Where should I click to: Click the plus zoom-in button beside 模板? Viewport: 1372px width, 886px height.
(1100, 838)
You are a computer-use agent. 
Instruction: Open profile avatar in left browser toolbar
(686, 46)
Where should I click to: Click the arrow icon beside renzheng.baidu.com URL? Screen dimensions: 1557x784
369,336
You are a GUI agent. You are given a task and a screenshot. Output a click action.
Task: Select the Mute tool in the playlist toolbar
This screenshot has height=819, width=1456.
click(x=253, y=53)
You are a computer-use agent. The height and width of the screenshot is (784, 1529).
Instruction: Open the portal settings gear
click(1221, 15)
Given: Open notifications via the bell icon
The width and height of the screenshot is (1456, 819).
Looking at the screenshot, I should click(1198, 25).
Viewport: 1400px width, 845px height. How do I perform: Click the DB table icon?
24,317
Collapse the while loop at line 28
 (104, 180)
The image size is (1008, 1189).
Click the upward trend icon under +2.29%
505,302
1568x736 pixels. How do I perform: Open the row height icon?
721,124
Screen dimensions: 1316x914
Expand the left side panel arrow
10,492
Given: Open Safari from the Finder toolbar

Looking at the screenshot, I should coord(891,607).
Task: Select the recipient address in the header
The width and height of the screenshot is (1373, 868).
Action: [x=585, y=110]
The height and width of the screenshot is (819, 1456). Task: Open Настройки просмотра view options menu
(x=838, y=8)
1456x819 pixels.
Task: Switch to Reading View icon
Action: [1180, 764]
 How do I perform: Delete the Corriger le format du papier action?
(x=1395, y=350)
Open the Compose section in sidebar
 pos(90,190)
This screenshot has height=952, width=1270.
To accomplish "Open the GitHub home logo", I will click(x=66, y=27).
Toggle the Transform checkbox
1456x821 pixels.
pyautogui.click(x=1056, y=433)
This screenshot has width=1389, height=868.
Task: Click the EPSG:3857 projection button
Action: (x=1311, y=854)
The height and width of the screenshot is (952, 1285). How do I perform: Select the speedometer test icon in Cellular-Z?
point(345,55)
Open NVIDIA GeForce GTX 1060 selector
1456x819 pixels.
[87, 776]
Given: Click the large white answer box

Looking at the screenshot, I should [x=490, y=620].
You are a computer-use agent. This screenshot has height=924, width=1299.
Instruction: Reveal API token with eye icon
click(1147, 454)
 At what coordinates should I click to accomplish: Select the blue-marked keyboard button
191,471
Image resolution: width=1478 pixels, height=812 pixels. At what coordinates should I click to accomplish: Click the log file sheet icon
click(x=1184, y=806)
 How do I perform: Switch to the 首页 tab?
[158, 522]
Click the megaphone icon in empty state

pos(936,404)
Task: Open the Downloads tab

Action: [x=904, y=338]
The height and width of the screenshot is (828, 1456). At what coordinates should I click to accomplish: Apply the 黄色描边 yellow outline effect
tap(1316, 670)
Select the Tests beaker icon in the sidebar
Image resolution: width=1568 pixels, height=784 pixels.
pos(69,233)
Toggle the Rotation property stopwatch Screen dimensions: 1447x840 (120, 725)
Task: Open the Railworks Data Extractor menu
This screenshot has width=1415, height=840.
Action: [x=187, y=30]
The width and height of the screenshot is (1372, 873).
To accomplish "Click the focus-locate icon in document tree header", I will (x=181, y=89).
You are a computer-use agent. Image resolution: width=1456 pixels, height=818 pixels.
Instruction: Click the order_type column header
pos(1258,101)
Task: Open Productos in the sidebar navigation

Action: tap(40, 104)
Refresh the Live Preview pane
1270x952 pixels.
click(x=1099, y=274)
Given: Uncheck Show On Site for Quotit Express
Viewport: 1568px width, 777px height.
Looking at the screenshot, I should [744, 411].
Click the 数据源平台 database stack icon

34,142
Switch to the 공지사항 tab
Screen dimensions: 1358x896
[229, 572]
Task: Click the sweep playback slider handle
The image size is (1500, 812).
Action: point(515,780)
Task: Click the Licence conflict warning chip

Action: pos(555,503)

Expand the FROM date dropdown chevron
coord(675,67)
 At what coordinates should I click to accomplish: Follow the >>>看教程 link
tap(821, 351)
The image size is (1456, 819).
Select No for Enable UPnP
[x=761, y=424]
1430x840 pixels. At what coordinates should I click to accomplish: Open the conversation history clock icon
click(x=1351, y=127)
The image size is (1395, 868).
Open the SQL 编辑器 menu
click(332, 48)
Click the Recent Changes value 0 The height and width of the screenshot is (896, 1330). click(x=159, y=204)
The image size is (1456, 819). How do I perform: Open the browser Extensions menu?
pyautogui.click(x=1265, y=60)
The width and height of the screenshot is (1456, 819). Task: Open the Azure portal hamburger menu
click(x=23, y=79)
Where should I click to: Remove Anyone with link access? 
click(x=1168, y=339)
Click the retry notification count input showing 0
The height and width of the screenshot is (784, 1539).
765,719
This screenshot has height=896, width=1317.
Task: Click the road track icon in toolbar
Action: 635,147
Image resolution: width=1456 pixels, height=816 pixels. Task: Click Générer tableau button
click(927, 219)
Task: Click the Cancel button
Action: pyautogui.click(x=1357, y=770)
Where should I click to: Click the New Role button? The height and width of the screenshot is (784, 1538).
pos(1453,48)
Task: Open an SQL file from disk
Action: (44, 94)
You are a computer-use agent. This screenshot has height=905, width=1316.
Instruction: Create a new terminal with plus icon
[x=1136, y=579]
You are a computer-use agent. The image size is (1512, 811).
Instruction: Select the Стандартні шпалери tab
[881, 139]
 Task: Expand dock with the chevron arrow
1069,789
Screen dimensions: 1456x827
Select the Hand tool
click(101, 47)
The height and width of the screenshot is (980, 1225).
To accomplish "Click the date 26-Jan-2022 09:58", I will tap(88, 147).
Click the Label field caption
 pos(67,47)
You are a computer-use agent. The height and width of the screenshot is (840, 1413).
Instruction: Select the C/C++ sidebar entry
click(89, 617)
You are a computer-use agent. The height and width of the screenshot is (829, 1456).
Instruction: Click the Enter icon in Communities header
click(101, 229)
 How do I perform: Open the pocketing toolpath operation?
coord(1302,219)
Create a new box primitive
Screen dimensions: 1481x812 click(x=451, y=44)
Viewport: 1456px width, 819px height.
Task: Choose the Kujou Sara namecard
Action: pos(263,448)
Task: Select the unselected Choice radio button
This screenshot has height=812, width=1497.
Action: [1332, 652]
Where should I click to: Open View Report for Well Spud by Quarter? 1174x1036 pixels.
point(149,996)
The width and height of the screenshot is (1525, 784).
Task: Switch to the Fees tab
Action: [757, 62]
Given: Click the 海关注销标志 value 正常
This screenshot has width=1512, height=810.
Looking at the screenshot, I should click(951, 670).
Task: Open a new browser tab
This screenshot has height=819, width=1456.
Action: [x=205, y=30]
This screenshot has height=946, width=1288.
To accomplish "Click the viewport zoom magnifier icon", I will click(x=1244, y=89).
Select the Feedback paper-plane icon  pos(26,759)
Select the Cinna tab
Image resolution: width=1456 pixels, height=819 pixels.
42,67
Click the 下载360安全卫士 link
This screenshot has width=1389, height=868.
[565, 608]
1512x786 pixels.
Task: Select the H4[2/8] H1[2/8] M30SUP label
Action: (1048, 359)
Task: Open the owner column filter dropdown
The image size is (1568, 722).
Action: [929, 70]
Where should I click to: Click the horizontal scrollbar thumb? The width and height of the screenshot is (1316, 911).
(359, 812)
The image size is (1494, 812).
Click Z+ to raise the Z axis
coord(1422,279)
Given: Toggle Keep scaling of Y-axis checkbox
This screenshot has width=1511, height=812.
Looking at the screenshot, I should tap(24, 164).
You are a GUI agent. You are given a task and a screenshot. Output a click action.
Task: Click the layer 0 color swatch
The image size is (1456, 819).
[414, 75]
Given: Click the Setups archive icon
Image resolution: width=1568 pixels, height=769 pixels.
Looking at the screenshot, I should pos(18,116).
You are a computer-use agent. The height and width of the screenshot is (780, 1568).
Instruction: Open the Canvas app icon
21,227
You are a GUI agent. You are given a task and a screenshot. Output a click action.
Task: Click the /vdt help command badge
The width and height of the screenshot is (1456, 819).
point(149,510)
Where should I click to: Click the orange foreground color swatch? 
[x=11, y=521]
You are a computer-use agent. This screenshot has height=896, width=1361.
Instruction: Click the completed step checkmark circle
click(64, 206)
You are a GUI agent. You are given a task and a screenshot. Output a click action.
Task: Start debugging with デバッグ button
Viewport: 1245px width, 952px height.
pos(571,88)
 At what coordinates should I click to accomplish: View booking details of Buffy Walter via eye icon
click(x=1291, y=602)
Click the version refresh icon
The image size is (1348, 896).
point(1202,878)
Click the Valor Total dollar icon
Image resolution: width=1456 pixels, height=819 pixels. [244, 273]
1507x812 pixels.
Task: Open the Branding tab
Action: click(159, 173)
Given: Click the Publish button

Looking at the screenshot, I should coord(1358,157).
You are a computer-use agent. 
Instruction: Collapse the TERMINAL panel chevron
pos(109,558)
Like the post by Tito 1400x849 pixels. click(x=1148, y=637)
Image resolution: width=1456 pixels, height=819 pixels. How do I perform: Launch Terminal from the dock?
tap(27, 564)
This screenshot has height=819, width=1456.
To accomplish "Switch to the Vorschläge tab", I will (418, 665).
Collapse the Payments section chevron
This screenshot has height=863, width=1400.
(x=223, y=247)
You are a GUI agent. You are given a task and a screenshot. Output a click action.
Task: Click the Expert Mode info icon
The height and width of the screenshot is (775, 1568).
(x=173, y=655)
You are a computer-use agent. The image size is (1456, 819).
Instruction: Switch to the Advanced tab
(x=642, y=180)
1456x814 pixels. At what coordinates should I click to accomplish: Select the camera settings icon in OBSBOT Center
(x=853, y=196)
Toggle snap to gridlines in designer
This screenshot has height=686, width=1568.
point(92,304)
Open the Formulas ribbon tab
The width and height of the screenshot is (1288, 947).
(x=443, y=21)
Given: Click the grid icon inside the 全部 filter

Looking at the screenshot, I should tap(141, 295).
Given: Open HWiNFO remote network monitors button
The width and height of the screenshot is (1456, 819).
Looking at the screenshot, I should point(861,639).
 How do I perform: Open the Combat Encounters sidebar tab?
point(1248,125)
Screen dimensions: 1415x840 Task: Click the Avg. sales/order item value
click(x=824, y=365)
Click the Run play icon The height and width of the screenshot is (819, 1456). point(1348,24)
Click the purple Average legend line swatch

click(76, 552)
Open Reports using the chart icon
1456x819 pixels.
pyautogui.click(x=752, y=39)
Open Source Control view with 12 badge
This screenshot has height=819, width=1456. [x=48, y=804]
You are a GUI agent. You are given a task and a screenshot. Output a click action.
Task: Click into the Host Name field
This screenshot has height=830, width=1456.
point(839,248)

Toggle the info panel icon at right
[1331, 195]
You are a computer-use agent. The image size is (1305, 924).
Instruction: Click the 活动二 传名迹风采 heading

++++++

Task prompt »
Among the records above, a stretch begins at the line containing "The image size is (1568, 722)." and ends at the line containing "Given: Toggle Keep scaling of Y-axis checkbox". Restate that stretch word for word, and nothing else.

Answer for the task »
The image size is (1568, 722).
Action: [929, 70]
Where should I click to: Click the horizontal scrollbar thumb? The width and height of the screenshot is (1316, 911).
(359, 812)
The image size is (1494, 812).
Click Z+ to raise the Z axis
coord(1422,279)
Given: Toggle Keep scaling of Y-axis checkbox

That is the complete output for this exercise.